The RSC has received a large volume of public comment over the last few months, from parents who maintain their children are not benefitting from remote learning, or are struggling and regressing as a result. Public comments submitted for the January 12 meeting are here. A tentative date of January 28 has been set by the Amherst School Committee for an “Open Meeting of the Residents,” about the school reopening issue. Two-hundred forty residents signed a petition calling for the meeting under a provision of the Amherst Home Rule Charter.
McDonald said Thursday that the community has been waiting since October for a plan to re-open schools. “Our community does not have the same kind of patience level at this point for a drawn-out, really in-depth detailed collaboration,” she said. McDonald expressed concern about families leaving ARPS for private schools that are operating in person, and the district’s future generally, “if we can’t work a little more quickly than we have been.”
Magee said she understands the urgency, but return should not come at the cost of the community’s health and safety.
The existing agreement between the RSC and the APEA prompts school closures when the weighted, regional COVID-19 caseload exceeds 28 cases per week per 100,000 people, based on a rolling average. The caseload number stood at 342.6 per 100,000 people on January 14, according to the Amherst Regional Public Schools website – about 12 times higher than the agreed limit.
With a few abstentions, the school committees voted to direct Morris to “develop and implement a plan for the return of in-person learning, with staff who voluntarily choose in-person instruction,” within safety guidelines set by public health officials. The committees also said Morris should work closely with the APEA leadership and student families “to safely implement this plan.”
The motion was presented by School Committee member Peter Demling, who serves on the Special Education Parent Advisory Council. Demling has stressed numerous times in recent months that some children with special needs can’t be adequately or appropriately served by remote teaching.

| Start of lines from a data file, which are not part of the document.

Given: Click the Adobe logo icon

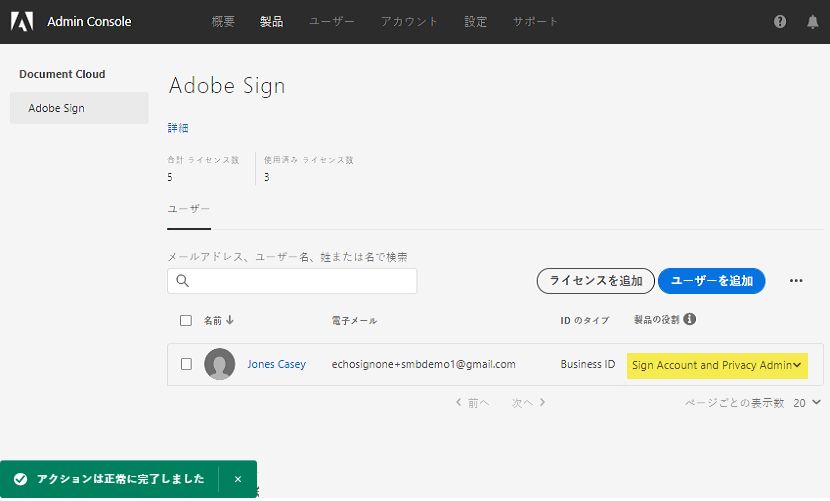Looking at the screenshot, I should click(x=21, y=21).
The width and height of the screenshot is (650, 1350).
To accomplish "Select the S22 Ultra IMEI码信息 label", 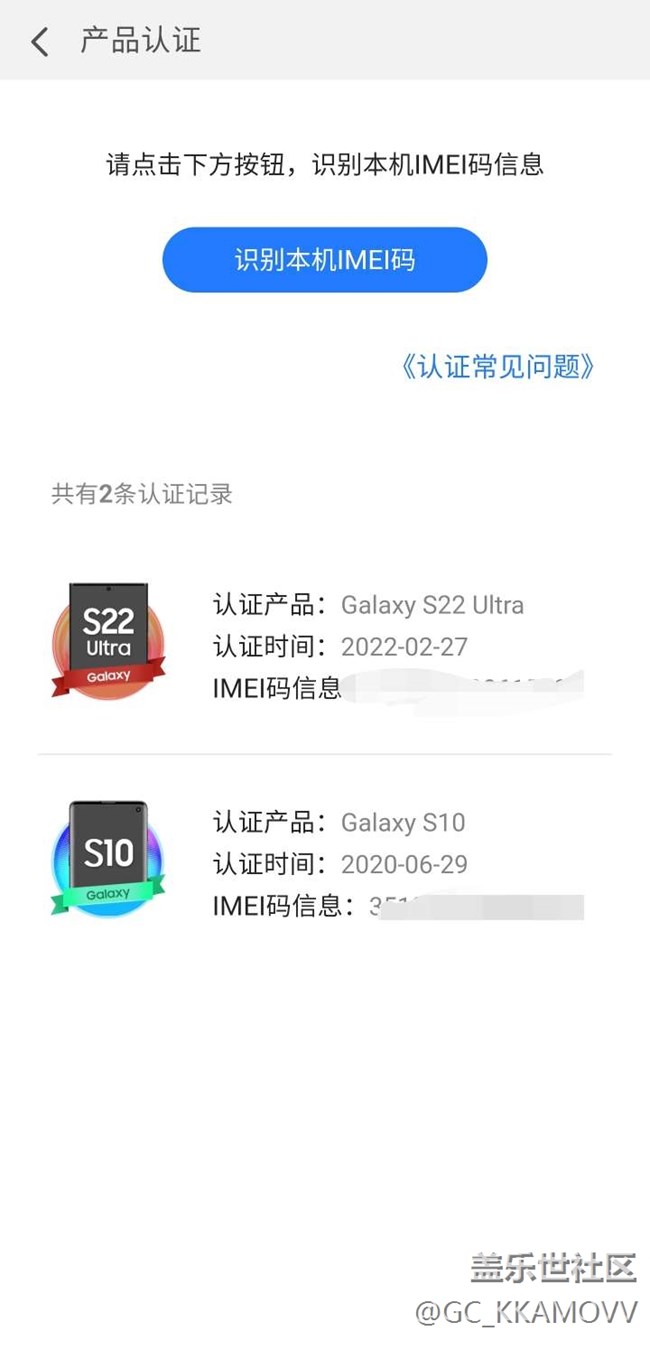I will click(277, 688).
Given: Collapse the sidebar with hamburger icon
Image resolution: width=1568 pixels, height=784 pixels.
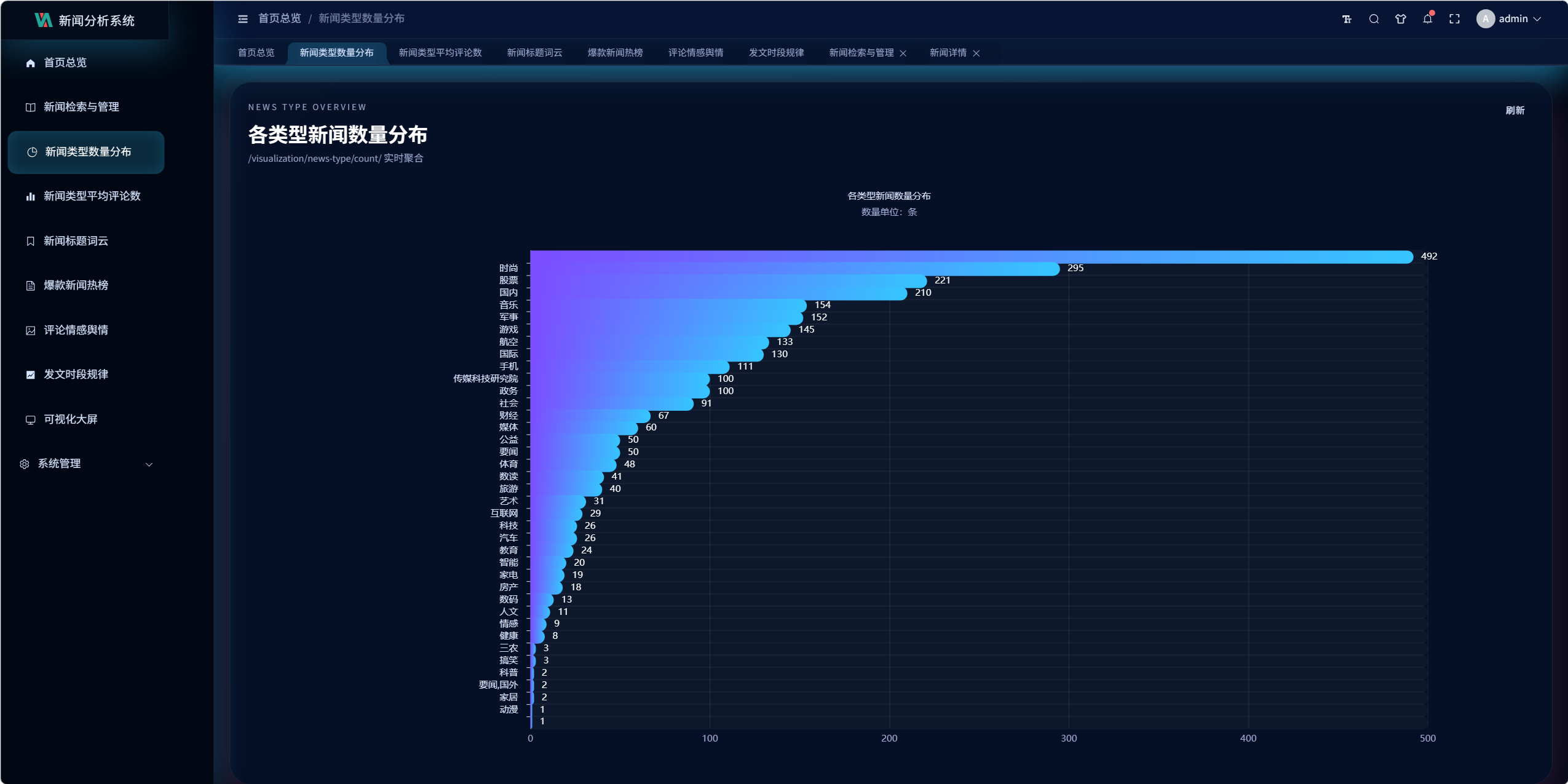Looking at the screenshot, I should pos(243,19).
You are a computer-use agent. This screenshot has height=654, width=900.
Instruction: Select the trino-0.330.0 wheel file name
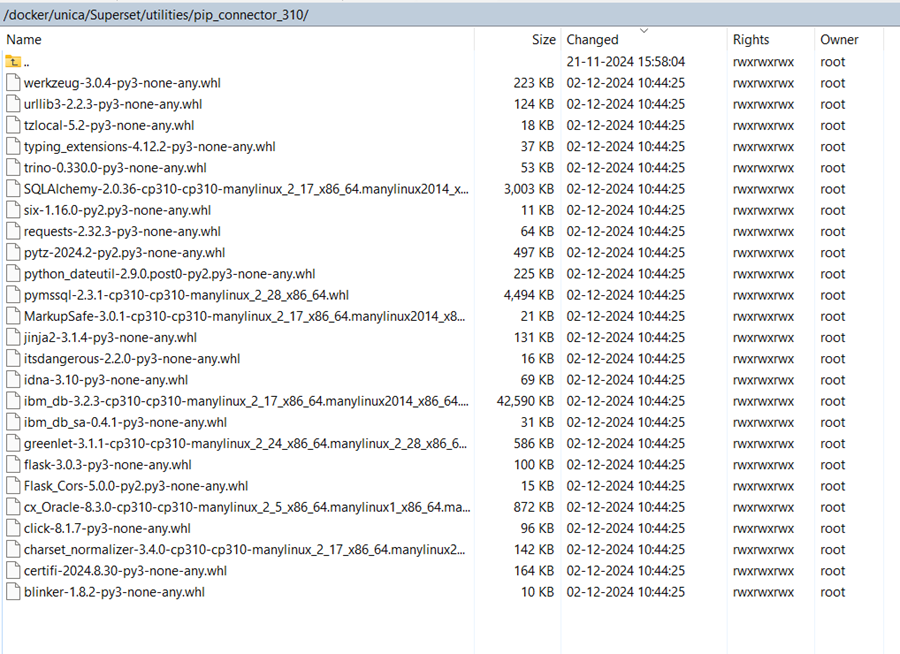click(105, 167)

“We know we have a clear and urgent need to provide for in-person learning for a number of students,” Demling said, adding that there are about five months left of the school year. “For those that have gotten little or nothing from remote learning, every day that goes by is important,” he said.
The APEA did not specify how many teachers are willing to return to buildings, and it is unknown whether the shift will cause gaps in the existing district-wide remote learning program, or how such gaps would be filled. Some school committee members raised concerns on Tuesday about how the RSC motion would impact the informal talks which have just gotten underway with the APEA.
The RSC motion for February reopening prioritizing higher-needs students passed with six yes votes, while two abstentions came from Kerry Spitzer of Amherst and Magaret Stancer of Pelham.
The next school committee meeting will be on Thursday, Jan. 21. An agenda is here.